→ Exercise: Return every entry exactly as written.

→ Input for this task:

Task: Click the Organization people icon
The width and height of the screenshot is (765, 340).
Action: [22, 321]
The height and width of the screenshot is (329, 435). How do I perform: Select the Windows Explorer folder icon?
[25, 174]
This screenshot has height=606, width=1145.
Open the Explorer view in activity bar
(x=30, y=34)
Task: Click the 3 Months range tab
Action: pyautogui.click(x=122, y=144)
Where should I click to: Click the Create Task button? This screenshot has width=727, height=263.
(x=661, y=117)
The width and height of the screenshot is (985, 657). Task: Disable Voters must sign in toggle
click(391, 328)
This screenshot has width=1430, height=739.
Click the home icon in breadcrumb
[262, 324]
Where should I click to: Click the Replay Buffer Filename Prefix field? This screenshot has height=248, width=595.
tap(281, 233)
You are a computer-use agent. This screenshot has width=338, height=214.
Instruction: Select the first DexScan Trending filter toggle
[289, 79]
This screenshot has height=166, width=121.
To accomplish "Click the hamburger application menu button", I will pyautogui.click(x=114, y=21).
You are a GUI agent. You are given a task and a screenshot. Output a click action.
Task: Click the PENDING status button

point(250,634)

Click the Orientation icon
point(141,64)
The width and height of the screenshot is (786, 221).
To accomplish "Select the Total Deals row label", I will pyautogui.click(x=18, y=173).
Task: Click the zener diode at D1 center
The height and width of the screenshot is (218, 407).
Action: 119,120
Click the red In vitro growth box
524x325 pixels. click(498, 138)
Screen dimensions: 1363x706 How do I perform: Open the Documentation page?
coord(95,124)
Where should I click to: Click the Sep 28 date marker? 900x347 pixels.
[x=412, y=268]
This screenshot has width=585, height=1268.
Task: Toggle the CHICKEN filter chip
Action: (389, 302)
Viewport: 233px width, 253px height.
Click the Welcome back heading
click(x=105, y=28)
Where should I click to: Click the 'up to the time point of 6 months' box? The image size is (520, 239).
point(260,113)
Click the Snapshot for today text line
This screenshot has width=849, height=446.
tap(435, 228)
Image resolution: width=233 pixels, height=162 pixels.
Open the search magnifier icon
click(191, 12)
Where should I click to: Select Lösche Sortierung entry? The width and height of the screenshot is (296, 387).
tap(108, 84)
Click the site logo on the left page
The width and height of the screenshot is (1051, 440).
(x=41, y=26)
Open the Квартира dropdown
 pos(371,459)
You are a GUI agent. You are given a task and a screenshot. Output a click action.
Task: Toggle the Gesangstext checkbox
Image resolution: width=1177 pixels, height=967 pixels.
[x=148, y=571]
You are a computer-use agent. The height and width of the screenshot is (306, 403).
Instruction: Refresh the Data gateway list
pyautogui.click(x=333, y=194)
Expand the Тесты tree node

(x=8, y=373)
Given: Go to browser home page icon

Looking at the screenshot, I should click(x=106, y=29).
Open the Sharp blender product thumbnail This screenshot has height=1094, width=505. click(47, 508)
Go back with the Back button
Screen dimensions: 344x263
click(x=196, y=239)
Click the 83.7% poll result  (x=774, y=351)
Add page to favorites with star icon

→ Answer for this exercise:
Task: Click the Organization people icon
The width and height of the screenshot is (765, 340).
Action: [22, 321]
The height and width of the screenshot is (329, 435). How do I perform: Select the Windows Explorer folder icon?
[25, 174]
This screenshot has height=606, width=1145.
Open the Explorer view in activity bar
(x=30, y=34)
Task: Click the 3 Months range tab
Action: pyautogui.click(x=122, y=144)
Where should I click to: Click the Create Task button? This screenshot has width=727, height=263.
(x=661, y=117)
The width and height of the screenshot is (985, 657). Task: Disable Voters must sign in toggle
click(391, 328)
This screenshot has width=1430, height=739.
Click the home icon in breadcrumb
[262, 324]
Where should I click to: Click the Replay Buffer Filename Prefix field? This screenshot has height=248, width=595.
tap(281, 233)
You are a computer-use agent. This screenshot has width=338, height=214.
Instruction: Select the first DexScan Trending filter toggle
[289, 79]
This screenshot has height=166, width=121.
To accomplish "Click the hamburger application menu button", I will pyautogui.click(x=114, y=21).
You are a GUI agent. You are given a task and a screenshot. Output a click action.
Task: Click the PENDING status button

point(250,634)

Click the Orientation icon
point(141,64)
The width and height of the screenshot is (786, 221).
To accomplish "Select the Total Deals row label", I will pyautogui.click(x=18, y=173).
Task: Click the zener diode at D1 center
The height and width of the screenshot is (218, 407).
Action: 119,120
Click the red In vitro growth box
524x325 pixels. click(498, 138)
Screen dimensions: 1363x706 How do I perform: Open the Documentation page?
coord(95,124)
Where should I click to: Click the Sep 28 date marker? 900x347 pixels.
[x=412, y=268]
This screenshot has width=585, height=1268.
Task: Toggle the CHICKEN filter chip
Action: (389, 302)
Viewport: 233px width, 253px height.
Click the Welcome back heading
click(x=105, y=28)
Where should I click to: Click the 'up to the time point of 6 months' box? The image size is (520, 239).
point(260,113)
Click the Snapshot for today text line
This screenshot has width=849, height=446.
tap(435, 228)
Image resolution: width=233 pixels, height=162 pixels.
Open the search magnifier icon
click(191, 12)
Where should I click to: Select Lösche Sortierung entry? The width and height of the screenshot is (296, 387).
tap(108, 84)
Click the site logo on the left page
The width and height of the screenshot is (1051, 440).
(x=41, y=26)
Open the Квартира dropdown
 pos(371,459)
You are a GUI agent. You are given a task and a screenshot. Output a click action.
Task: Toggle the Gesangstext checkbox
Image resolution: width=1177 pixels, height=967 pixels.
[x=148, y=571]
You are a computer-use agent. The height and width of the screenshot is (306, 403).
Instruction: Refresh the Data gateway list
pyautogui.click(x=333, y=194)
Expand the Тесты tree node

(x=8, y=373)
Given: Go to browser home page icon

Looking at the screenshot, I should click(x=106, y=29).
Open the Sharp blender product thumbnail This screenshot has height=1094, width=505. click(47, 508)
Go back with the Back button
Screen dimensions: 344x263
click(x=196, y=239)
Click the 83.7% poll result  (x=774, y=351)
Add page to favorites with star icon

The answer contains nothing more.